[The task]
Filter this listing down to the lines that contain the word "Select", and copy them.

[Extracted information]
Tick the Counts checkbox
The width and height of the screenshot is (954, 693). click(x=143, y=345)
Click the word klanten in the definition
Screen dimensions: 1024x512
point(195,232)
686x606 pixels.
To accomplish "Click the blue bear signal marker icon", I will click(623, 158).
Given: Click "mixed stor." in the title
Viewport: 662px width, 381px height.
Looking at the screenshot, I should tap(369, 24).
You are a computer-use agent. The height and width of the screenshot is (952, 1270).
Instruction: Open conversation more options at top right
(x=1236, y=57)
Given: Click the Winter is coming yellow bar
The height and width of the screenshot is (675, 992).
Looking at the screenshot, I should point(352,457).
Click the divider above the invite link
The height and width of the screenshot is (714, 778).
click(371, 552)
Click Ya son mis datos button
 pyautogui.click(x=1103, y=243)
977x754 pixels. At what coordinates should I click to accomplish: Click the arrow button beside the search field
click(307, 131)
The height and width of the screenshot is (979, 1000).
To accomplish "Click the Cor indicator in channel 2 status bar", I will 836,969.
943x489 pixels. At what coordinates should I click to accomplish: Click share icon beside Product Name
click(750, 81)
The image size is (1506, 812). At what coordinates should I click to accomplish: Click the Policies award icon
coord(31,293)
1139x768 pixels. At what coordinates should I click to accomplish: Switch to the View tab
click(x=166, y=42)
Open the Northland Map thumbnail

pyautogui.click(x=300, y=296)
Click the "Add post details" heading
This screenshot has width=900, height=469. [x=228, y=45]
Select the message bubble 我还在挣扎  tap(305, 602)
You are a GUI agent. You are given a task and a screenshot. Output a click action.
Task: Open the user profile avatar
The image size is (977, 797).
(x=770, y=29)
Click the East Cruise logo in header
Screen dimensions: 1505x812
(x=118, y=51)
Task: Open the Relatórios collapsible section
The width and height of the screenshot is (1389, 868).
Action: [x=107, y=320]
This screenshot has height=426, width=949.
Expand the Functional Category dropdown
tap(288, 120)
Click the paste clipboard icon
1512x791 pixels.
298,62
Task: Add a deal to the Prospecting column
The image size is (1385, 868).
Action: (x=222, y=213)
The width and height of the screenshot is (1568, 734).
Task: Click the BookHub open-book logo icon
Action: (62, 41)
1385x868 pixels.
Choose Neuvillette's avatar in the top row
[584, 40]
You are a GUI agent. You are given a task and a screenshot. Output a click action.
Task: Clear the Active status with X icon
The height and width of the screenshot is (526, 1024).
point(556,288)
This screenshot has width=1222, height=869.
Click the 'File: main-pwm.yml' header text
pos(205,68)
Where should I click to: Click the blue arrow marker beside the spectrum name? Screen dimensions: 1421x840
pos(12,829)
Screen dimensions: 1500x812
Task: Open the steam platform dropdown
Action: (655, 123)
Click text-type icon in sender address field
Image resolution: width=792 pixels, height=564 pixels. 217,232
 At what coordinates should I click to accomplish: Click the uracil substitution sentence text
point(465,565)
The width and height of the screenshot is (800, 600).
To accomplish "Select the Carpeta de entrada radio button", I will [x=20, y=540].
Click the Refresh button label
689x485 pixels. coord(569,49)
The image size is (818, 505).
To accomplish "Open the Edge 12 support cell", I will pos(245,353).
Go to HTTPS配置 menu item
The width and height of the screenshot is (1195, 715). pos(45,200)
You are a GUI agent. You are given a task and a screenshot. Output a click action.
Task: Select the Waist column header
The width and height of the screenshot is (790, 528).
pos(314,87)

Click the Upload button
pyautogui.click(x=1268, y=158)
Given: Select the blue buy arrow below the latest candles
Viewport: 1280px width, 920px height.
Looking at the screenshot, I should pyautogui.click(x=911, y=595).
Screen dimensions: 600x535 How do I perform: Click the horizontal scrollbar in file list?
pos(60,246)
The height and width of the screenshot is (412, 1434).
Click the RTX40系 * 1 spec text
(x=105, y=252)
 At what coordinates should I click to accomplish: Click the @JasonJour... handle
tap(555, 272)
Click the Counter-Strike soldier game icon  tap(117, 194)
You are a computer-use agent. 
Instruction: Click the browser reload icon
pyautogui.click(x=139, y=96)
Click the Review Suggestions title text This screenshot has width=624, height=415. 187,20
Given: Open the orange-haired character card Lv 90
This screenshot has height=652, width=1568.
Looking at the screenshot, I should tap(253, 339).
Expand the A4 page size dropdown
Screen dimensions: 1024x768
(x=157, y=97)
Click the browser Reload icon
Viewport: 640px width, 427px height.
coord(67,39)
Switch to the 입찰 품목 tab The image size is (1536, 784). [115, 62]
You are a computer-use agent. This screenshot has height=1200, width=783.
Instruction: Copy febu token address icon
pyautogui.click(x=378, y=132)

[Output for this exercise]
Select the message bubble 我还在挣扎  tap(305, 602)
To accomplish "Select the Carpeta de entrada radio button", I will [x=20, y=540].
Task: Select the Waist column header
Given: Select the blue buy arrow below the latest candles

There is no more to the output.